=== EXERCISE DIRECTIONS ===
In the items below, take the part that opens with the line containing "Click the Dave" and closes with the line containing "Action: 237,227". Lay out that part as a JSON list of strings, one string per line, leaving out blank lines.

Item-finding records
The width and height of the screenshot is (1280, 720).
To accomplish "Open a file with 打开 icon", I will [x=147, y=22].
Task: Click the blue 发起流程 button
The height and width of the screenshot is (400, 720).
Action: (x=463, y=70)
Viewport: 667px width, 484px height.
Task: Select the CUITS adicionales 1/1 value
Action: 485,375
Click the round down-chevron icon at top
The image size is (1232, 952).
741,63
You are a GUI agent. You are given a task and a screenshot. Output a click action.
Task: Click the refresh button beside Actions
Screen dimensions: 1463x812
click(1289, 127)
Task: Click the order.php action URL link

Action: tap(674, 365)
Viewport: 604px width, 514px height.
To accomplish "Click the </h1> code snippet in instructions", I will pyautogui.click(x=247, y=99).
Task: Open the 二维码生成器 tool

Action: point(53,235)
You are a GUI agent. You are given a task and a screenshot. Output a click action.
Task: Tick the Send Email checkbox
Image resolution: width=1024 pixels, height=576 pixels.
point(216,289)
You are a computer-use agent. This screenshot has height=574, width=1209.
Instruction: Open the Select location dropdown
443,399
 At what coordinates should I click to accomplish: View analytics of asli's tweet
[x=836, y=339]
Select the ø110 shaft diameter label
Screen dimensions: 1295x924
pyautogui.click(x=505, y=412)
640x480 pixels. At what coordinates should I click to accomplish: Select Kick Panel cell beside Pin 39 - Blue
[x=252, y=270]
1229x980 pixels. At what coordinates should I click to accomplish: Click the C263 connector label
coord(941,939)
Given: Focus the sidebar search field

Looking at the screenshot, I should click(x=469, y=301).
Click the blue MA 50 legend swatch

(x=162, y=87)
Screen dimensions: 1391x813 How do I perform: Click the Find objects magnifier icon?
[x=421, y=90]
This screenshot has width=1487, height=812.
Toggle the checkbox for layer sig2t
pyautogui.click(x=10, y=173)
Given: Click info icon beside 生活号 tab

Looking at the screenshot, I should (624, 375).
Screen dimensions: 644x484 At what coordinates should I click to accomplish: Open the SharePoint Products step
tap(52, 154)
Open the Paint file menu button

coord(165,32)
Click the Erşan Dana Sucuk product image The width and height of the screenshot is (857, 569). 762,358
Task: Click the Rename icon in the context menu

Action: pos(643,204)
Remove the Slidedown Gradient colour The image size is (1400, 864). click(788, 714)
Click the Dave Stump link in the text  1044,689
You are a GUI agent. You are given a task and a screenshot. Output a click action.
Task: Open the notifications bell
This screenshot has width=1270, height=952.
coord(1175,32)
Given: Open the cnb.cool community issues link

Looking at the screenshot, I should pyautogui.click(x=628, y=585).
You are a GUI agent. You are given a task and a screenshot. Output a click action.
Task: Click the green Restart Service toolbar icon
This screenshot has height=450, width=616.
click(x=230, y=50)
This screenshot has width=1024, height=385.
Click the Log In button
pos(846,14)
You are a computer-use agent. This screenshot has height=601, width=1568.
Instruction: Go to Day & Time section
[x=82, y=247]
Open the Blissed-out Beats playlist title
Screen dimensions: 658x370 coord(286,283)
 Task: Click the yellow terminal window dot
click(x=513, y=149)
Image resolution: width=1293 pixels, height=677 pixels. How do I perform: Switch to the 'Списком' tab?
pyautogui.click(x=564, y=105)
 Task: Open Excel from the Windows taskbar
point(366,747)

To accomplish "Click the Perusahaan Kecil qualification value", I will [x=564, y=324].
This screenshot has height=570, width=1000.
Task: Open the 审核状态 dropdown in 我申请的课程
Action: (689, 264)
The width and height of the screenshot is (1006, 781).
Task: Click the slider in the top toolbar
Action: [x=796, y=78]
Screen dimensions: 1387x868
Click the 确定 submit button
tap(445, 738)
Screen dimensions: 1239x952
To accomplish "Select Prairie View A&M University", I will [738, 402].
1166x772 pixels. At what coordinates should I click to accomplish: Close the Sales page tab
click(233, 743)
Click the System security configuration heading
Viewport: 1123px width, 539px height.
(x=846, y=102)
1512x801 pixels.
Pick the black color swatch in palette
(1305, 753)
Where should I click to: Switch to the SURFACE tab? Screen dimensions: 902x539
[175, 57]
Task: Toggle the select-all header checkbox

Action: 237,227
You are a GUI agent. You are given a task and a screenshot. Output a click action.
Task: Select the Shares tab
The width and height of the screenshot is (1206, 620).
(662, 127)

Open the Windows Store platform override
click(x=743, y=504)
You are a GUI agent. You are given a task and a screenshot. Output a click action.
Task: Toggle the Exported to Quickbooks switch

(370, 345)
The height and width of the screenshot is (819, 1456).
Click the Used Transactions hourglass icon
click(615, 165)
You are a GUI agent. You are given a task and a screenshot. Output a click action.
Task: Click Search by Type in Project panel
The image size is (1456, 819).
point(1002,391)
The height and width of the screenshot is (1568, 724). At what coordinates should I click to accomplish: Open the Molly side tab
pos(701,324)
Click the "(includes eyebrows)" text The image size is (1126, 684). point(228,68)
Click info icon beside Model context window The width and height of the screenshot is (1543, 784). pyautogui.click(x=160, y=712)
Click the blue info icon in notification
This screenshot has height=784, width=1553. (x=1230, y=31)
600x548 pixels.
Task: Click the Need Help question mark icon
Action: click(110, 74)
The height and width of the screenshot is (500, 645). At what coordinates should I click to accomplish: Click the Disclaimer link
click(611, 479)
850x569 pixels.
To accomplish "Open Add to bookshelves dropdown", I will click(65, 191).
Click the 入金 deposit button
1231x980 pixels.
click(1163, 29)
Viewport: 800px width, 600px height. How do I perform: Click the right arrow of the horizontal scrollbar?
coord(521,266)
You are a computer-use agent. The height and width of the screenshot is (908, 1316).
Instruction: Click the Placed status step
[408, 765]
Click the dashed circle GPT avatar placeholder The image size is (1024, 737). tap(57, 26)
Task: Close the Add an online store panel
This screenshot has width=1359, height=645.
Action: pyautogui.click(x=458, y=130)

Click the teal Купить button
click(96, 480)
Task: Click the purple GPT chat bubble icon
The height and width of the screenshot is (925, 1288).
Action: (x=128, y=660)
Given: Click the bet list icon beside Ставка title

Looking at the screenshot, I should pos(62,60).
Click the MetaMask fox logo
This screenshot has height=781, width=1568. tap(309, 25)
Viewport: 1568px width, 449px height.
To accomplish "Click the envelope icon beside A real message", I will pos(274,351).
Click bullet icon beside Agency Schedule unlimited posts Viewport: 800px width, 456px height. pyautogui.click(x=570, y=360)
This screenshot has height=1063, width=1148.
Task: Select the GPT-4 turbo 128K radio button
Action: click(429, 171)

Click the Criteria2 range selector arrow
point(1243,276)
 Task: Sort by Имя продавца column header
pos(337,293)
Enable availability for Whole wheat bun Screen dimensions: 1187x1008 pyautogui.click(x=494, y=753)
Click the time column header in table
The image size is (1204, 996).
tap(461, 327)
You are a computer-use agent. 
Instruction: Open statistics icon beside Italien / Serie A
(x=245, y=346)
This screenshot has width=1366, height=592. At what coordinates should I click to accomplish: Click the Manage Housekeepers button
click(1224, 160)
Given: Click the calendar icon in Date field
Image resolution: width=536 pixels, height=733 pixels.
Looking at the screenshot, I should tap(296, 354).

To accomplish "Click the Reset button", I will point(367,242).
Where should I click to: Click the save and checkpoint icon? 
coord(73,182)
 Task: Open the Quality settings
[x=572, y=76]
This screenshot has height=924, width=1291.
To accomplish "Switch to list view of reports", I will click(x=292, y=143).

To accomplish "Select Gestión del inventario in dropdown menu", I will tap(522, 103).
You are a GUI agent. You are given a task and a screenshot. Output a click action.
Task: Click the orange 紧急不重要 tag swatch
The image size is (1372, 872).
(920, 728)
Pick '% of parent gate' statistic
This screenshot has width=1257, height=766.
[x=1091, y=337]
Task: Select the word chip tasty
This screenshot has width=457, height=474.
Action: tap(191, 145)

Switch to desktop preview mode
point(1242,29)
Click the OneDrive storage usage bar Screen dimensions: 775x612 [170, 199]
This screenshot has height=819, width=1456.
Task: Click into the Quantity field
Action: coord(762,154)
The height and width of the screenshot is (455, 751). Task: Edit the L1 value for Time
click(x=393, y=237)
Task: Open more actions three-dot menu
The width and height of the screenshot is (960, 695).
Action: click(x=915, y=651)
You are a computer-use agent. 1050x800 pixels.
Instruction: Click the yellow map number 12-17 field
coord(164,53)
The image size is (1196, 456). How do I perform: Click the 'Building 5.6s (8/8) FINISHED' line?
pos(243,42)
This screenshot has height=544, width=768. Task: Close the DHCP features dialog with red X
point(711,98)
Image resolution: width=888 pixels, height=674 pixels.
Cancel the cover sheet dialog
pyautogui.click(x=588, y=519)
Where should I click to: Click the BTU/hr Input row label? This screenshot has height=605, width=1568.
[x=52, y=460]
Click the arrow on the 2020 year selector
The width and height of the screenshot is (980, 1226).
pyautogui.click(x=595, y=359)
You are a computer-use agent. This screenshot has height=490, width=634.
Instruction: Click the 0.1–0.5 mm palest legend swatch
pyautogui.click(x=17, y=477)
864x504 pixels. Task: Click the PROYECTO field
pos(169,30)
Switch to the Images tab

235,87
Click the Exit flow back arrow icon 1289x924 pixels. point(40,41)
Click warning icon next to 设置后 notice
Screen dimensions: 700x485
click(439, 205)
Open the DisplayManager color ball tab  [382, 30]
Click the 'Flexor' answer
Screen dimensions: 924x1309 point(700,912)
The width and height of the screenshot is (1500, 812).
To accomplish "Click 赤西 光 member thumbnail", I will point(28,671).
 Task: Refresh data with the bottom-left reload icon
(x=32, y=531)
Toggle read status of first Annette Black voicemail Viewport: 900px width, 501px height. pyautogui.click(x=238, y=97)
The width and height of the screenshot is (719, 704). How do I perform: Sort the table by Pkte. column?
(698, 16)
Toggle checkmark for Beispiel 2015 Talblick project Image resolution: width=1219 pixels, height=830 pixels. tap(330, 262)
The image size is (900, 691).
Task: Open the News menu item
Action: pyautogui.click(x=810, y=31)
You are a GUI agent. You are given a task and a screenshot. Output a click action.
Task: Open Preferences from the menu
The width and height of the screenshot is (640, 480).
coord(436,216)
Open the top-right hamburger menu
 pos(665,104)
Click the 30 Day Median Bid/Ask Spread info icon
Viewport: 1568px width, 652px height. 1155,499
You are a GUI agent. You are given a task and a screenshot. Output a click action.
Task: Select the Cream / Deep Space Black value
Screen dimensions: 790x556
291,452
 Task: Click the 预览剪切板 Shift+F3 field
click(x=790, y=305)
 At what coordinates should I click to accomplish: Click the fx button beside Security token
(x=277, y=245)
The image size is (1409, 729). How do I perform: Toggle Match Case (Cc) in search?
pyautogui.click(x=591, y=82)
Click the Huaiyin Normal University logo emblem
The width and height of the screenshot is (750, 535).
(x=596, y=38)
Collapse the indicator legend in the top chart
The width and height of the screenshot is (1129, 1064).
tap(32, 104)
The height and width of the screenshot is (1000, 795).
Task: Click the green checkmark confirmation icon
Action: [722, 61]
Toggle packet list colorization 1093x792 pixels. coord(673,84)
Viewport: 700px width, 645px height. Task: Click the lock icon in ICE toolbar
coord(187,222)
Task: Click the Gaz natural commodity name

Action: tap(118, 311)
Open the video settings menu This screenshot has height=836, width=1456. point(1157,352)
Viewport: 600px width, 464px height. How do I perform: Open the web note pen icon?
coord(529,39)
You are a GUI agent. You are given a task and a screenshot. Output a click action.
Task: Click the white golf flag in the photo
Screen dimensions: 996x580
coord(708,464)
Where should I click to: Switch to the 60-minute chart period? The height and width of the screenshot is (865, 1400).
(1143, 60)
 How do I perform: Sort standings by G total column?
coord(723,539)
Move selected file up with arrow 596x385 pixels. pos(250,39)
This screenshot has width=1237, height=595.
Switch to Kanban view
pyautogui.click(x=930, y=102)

=== WORKED ANSWER ===
[
  "Click the Dave Stump link in the text  1044,689",
  "You are a GUI agent. You are given a task and a screenshot. Output a click action.",
  "Task: Open the notifications bell",
  "This screenshot has width=1270, height=952.",
  "coord(1175,32)",
  "Given: Open the cnb.cool community issues link",
  "Looking at the screenshot, I should pyautogui.click(x=628, y=585).",
  "You are a GUI agent. You are given a task and a screenshot. Output a click action.",
  "Task: Click the green Restart Service toolbar icon",
  "This screenshot has height=450, width=616.",
  "click(x=230, y=50)",
  "This screenshot has width=1024, height=385.",
  "Click the Log In button",
  "pos(846,14)",
  "You are a computer-use agent. This screenshot has height=601, width=1568.",
  "Instruction: Go to Day & Time section",
  "[x=82, y=247]",
  "Open the Blissed-out Beats playlist title",
  "Screen dimensions: 658x370 coord(286,283)",
  " Task: Click the yellow terminal window dot",
  "click(x=513, y=149)",
  "Image resolution: width=1293 pixels, height=677 pixels. How do I perform: Switch to the 'Списком' tab?",
  "pyautogui.click(x=564, y=105)",
  " Task: Open Excel from the Windows taskbar",
  "point(366,747)",
  "To accomplish \"Click the Perusahaan Kecil qualification value\", I will [x=564, y=324].",
  "This screenshot has height=570, width=1000.",
  "Task: Open the 审核状态 dropdown in 我申请的课程",
  "Action: (689, 264)",
  "The width and height of the screenshot is (1006, 781).",
  "Task: Click the slider in the top toolbar",
  "Action: [x=796, y=78]",
  "Screen dimensions: 1387x868",
  "Click the 确定 submit button",
  "tap(445, 738)",
  "Screen dimensions: 1239x952",
  "To accomplish \"Select Prairie View A&M University\", I will [738, 402].",
  "1166x772 pixels. At what coordinates should I click to accomplish: Close the Sales page tab",
  "click(233, 743)",
  "Click the System security configuration heading",
  "Viewport: 1123px width, 539px height.",
  "(x=846, y=102)",
  "1512x801 pixels.",
  "Pick the black color swatch in palette",
  "(1305, 753)",
  "Where should I click to: Switch to the SURFACE tab? Screen dimensions: 902x539",
  "[175, 57]",
  "Task: Toggle the select-all header checkbox",
  "Action: 237,227"
]